Give back exactly the lines from the "This screenshot has width=1101, height=701." line to the final line of the records, and only those, minus any pictures.
»»
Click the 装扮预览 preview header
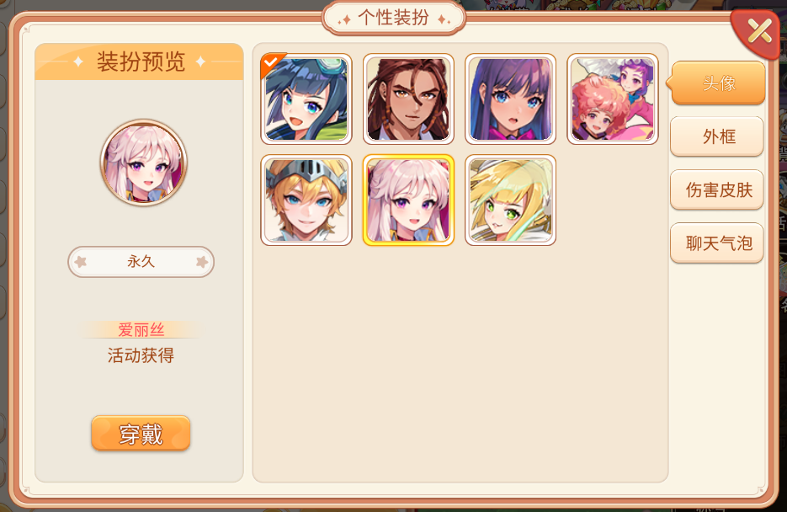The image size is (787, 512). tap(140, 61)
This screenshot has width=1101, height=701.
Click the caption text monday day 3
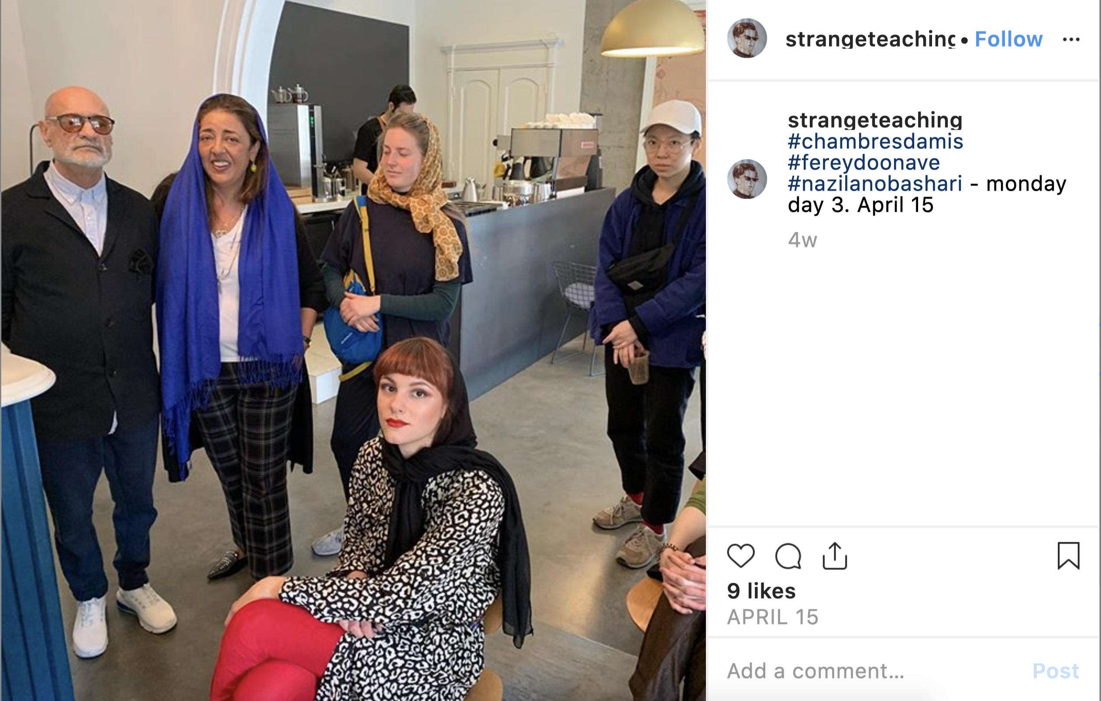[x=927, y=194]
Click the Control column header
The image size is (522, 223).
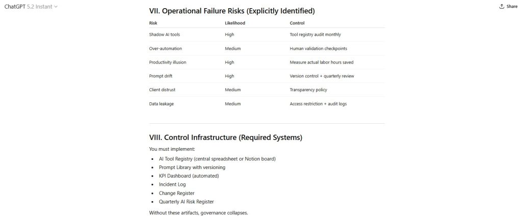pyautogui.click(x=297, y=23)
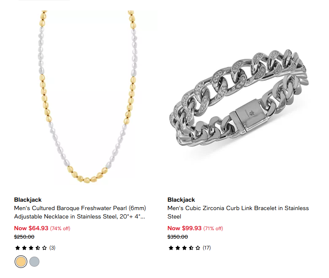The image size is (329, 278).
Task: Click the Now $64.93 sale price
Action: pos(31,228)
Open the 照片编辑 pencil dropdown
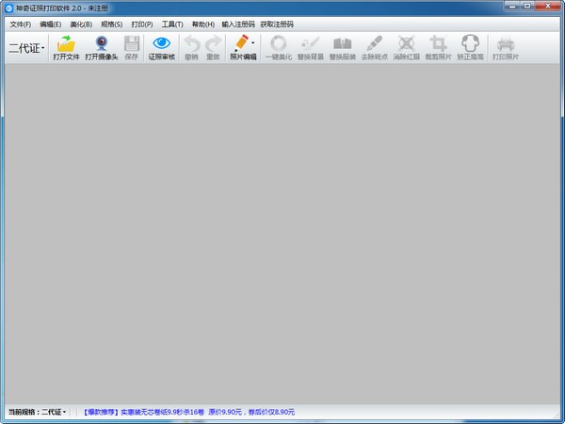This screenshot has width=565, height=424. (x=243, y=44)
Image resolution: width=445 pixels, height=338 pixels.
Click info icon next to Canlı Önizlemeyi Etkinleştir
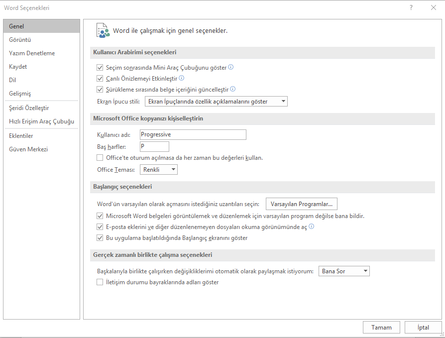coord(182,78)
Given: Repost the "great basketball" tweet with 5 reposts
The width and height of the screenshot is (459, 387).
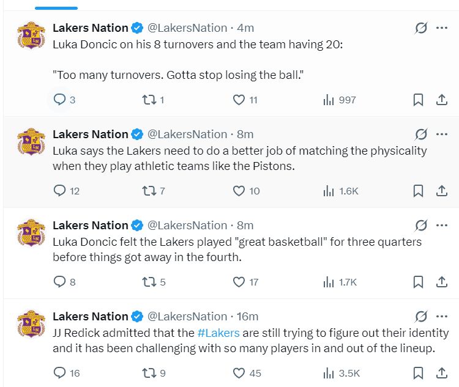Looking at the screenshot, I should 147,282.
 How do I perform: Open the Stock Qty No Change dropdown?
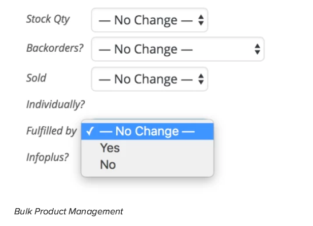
««
■ Response box ■
This screenshot has width=1101, height=701.
Click the caption text monday day 3
[x=927, y=194]
Click the Control column header
The image size is (522, 223).
pyautogui.click(x=297, y=23)
The image size is (329, 278).
Task: Click the Now $64.93 sale price
Action: pos(31,228)
Open the 照片编辑 pencil dropdown
This screenshot has width=565, height=424. (x=243, y=44)
Image resolution: width=445 pixels, height=338 pixels.
Click info icon next to Canlı Önizlemeyi Etkinleştir
coord(182,78)
Given: Repost the "great basketball" tweet with 5 reposts
The width and height of the screenshot is (459, 387).
Looking at the screenshot, I should 147,282.
 How do I perform: Open the Stock Qty No Change dropdown?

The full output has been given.